**INSTRUCTIONS FOR THE TASK**
Return each line of the records below that contains the word "value".

START EXERCISE INPUTS

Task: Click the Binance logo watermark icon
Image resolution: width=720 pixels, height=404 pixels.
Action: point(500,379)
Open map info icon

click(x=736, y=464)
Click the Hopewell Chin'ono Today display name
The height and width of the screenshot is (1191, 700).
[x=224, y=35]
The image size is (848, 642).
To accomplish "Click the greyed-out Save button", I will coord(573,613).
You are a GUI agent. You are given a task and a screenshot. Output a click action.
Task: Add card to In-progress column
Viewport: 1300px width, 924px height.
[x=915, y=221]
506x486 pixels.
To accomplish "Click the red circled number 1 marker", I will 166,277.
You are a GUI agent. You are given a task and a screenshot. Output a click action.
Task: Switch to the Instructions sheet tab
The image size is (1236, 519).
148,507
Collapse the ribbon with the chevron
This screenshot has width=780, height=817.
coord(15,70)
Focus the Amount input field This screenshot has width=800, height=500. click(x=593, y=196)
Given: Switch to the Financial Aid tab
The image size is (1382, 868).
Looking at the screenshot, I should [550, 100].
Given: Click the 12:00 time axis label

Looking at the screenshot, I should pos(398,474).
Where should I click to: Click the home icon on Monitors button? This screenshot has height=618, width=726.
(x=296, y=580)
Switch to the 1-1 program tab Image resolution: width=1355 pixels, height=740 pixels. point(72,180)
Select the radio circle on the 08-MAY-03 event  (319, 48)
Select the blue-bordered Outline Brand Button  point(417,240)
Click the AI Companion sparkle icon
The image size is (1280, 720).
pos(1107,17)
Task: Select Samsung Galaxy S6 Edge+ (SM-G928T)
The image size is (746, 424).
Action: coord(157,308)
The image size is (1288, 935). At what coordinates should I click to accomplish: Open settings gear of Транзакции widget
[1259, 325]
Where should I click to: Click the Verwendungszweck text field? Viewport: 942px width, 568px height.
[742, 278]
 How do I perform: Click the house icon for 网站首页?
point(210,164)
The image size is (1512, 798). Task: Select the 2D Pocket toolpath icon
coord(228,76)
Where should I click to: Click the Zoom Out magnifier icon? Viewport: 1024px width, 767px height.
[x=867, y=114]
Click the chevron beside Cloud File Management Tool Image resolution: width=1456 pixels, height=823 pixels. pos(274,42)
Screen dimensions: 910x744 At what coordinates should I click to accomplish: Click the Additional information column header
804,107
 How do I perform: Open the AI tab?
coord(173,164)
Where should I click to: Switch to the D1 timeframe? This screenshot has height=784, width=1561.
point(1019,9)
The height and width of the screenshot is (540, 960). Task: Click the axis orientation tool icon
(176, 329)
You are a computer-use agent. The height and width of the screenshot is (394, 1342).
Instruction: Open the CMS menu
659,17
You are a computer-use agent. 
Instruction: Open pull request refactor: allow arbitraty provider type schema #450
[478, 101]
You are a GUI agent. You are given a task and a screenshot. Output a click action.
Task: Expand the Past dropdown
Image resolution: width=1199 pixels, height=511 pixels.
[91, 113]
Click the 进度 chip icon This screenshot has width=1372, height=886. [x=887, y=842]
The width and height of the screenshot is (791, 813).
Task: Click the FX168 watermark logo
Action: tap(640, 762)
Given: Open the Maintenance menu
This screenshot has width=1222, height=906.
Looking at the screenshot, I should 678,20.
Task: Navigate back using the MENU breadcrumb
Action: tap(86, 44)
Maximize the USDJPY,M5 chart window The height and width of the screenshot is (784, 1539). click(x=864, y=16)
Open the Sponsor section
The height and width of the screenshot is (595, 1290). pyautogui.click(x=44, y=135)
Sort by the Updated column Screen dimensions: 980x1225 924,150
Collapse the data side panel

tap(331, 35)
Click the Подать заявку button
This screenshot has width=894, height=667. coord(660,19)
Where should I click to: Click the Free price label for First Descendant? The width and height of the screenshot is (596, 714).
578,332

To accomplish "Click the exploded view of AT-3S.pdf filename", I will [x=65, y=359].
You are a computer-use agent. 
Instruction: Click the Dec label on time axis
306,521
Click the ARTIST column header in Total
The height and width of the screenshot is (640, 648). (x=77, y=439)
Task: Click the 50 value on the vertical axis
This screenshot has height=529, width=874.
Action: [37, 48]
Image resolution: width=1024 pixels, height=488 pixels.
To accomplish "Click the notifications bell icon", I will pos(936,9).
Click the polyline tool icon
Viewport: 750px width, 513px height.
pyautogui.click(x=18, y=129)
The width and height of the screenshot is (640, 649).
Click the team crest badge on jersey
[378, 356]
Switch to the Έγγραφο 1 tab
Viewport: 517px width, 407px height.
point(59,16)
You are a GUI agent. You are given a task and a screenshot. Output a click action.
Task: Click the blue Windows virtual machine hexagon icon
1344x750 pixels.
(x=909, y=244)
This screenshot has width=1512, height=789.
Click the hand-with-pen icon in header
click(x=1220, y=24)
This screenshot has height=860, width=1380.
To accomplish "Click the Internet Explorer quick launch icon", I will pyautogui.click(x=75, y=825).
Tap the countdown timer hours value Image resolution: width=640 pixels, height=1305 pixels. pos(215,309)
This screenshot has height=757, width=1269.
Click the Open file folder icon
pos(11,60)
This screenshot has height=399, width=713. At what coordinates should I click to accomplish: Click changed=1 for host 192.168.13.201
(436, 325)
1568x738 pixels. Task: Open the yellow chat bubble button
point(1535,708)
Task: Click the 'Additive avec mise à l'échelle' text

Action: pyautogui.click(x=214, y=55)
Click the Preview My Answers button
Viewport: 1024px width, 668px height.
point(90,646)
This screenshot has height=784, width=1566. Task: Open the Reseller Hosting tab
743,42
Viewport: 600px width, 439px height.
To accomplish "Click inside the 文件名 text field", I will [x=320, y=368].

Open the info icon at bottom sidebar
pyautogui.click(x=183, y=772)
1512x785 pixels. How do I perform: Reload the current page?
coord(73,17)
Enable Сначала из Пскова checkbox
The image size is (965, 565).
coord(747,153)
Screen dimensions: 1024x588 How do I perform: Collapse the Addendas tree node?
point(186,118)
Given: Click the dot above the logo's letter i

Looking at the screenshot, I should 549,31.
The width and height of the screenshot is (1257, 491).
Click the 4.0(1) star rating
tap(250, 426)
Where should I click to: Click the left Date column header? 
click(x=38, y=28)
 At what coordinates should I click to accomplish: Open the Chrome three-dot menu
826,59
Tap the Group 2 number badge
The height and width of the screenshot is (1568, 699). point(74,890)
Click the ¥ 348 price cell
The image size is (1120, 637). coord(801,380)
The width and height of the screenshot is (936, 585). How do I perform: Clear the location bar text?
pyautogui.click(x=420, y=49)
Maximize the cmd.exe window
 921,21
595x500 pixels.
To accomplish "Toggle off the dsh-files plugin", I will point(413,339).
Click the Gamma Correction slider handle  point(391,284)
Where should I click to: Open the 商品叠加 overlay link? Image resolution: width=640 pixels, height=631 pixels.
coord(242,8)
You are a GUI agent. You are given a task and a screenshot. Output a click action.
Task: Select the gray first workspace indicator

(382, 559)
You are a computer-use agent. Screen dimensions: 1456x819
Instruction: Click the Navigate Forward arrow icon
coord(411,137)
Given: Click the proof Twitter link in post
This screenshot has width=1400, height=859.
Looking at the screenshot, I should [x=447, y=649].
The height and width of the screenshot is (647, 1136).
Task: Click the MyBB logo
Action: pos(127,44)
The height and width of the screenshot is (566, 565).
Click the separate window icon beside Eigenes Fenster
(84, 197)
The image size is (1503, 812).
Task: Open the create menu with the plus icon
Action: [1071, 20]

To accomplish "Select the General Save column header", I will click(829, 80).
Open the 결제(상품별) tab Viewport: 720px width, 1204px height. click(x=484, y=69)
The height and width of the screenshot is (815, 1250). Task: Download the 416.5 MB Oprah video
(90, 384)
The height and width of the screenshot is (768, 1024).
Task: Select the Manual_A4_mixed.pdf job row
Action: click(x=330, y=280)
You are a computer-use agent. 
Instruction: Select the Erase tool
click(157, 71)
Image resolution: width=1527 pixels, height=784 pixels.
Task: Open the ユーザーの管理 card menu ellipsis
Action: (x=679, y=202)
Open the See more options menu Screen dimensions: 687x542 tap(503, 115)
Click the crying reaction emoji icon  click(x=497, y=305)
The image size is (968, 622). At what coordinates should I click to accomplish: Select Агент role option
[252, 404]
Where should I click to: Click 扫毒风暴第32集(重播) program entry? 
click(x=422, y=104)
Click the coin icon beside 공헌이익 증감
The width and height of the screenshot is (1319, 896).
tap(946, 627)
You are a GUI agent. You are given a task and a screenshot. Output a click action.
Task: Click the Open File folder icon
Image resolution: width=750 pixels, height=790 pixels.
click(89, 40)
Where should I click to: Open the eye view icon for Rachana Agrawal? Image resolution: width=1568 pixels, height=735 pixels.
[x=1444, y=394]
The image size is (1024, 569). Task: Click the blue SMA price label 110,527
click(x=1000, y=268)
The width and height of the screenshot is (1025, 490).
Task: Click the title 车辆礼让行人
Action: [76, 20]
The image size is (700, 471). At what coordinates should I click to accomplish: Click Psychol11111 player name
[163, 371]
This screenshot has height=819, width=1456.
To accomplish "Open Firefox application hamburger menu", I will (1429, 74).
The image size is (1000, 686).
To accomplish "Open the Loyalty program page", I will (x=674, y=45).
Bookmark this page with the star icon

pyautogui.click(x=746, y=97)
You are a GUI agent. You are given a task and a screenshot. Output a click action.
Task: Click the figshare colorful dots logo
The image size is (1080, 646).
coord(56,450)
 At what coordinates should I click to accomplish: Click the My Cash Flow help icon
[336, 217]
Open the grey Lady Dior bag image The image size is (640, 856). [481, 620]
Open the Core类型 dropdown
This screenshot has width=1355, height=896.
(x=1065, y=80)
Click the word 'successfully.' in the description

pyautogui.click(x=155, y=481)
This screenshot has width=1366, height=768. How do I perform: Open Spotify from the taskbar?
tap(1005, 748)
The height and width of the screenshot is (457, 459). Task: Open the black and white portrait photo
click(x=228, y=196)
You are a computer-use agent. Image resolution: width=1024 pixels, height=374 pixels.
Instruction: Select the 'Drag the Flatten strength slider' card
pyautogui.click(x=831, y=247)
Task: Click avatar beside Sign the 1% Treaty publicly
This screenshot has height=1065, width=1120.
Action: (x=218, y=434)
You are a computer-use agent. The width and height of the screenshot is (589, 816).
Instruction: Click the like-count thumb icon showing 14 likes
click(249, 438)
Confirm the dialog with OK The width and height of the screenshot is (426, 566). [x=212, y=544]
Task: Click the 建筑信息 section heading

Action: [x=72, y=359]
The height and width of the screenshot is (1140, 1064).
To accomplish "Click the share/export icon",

END EXERCISE INPUTS

**YOUR SOLUTION**
Task: Click the 50 value on the vertical axis
Tap the countdown timer hours value Image resolution: width=640 pixels, height=1305 pixels. pos(215,309)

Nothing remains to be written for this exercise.